--- RECORDS TO USE Enclosed Below ---
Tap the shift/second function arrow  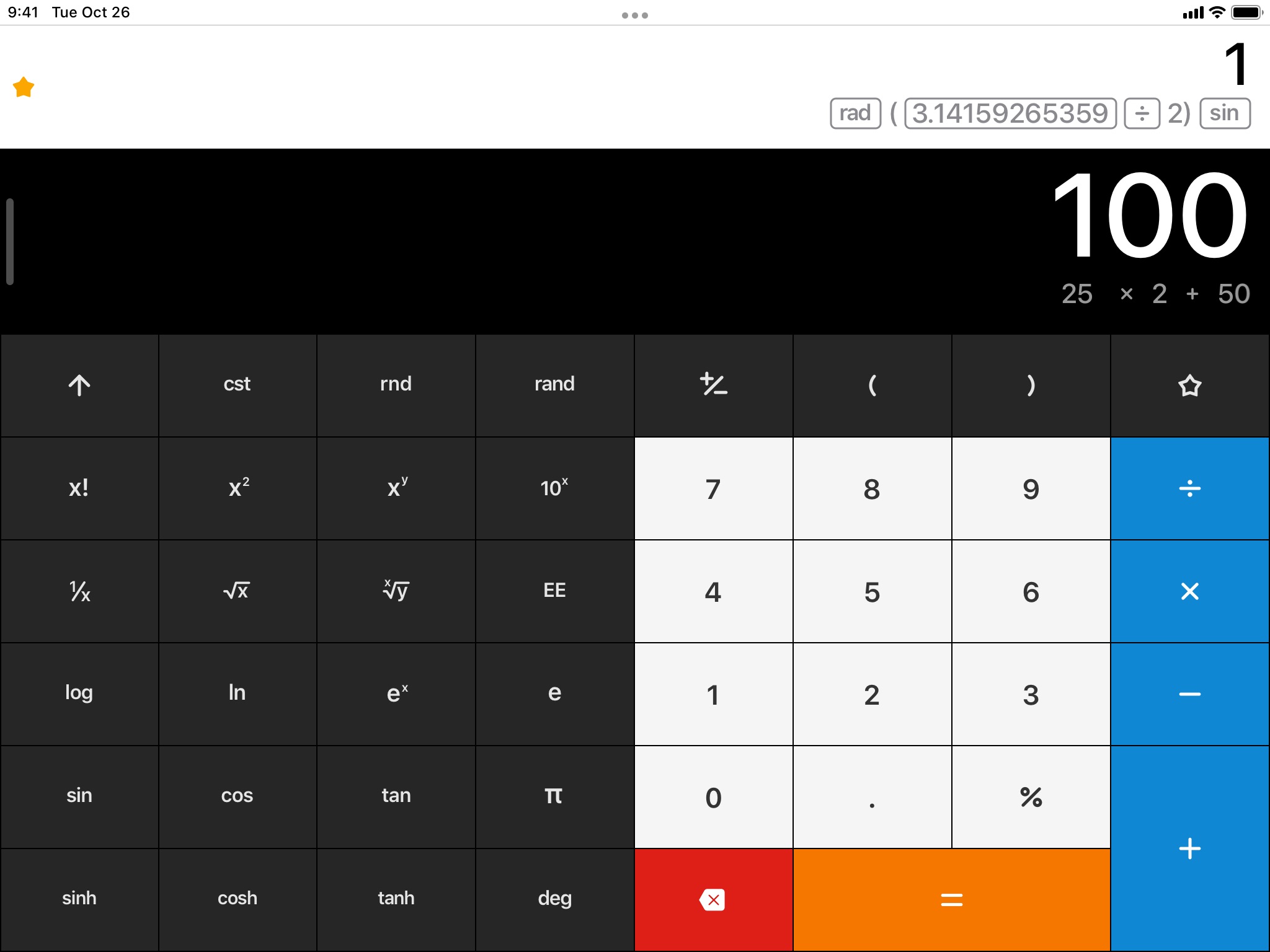pyautogui.click(x=78, y=384)
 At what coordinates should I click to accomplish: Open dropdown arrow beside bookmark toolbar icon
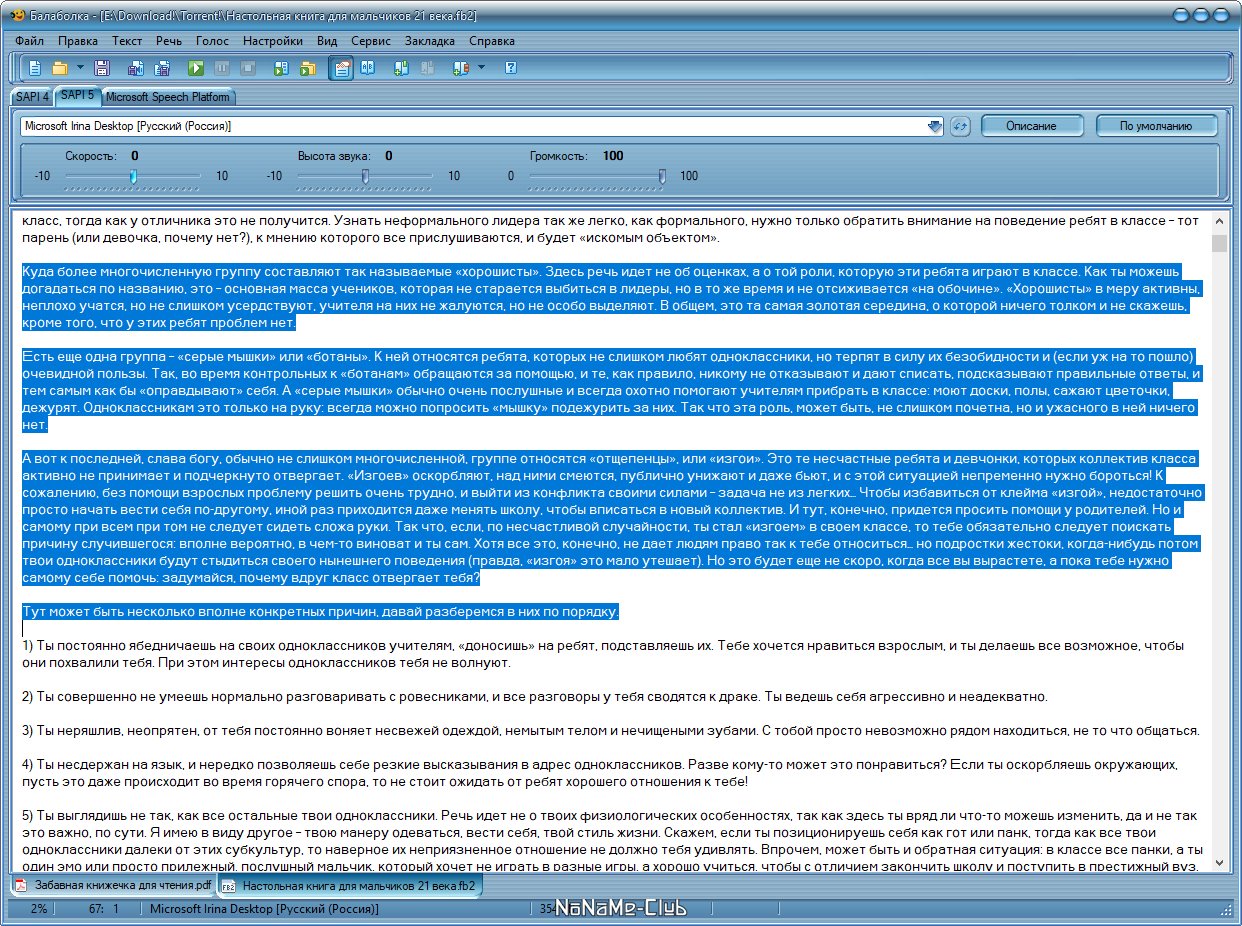(x=481, y=68)
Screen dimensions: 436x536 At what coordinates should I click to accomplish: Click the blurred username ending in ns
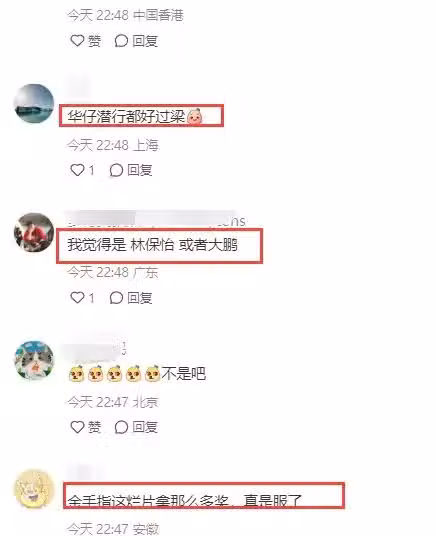click(156, 220)
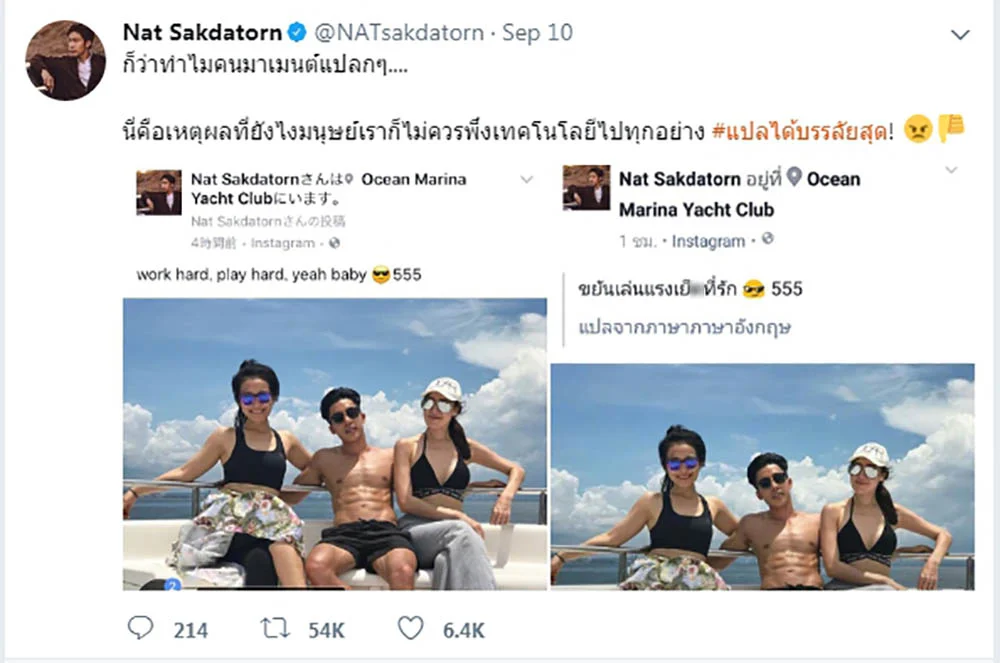Click the reply speech bubble icon
This screenshot has height=663, width=1000.
tap(140, 628)
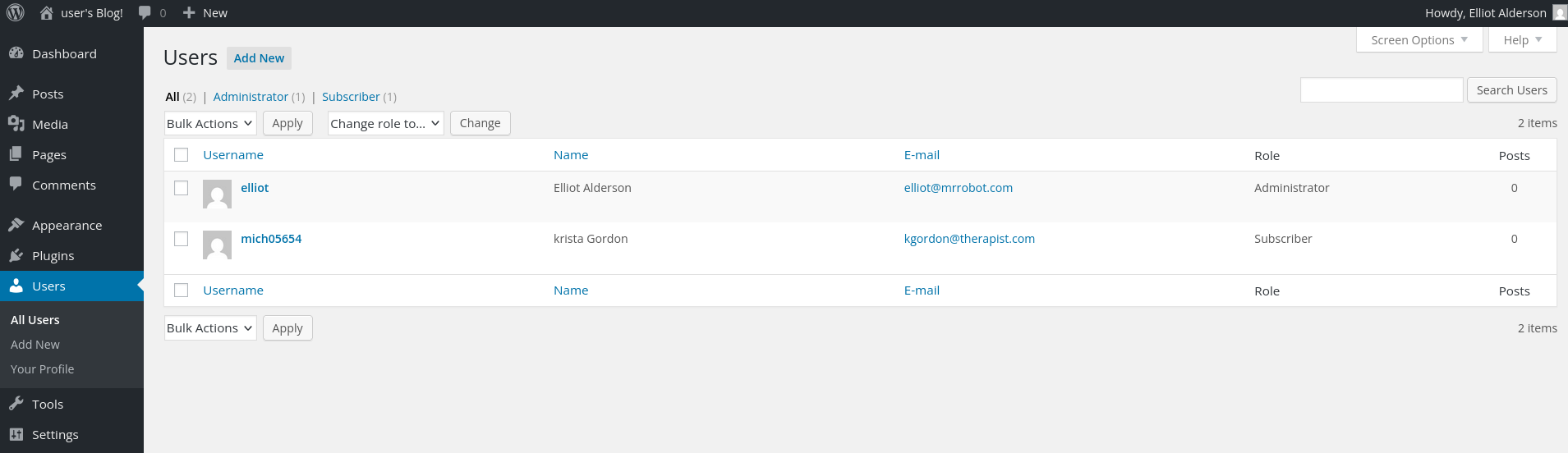Open Posts via the pushpin icon
1568x453 pixels.
click(16, 94)
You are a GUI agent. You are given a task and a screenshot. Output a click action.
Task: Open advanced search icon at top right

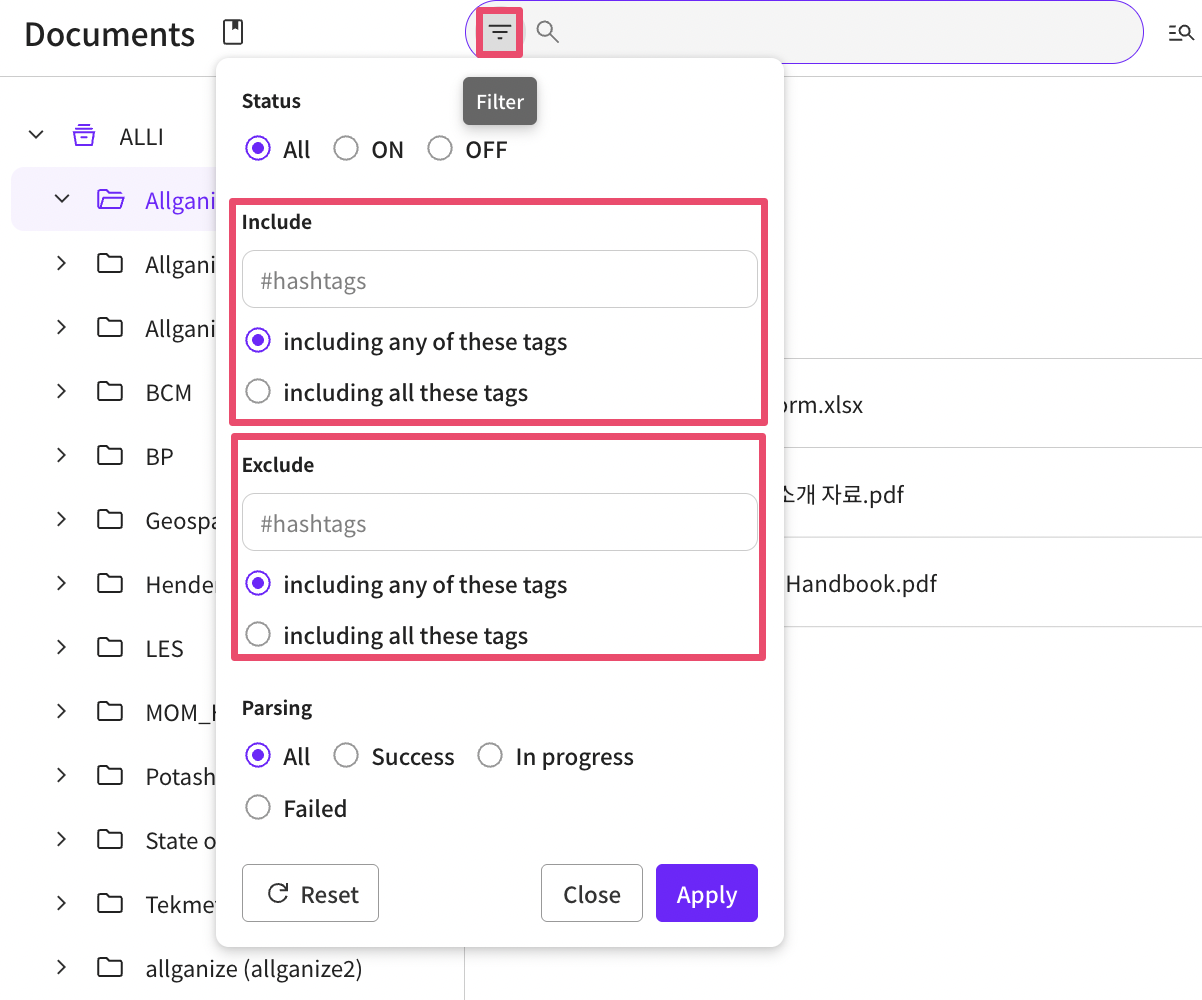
--- End of Enclosed RECORDS TO USE ---
* _TASK INSTRUCTIONS_:
Repeat exactly the lines above, starting at the one that contains "You are a GUI" and stopping at the last line of the entries, and leave out the pictures.

* _EXERCISE ANSWER_:
You are a GUI agent. You are given a task and a screenshot. Output a click action.
Task: Open advanced search icon at top right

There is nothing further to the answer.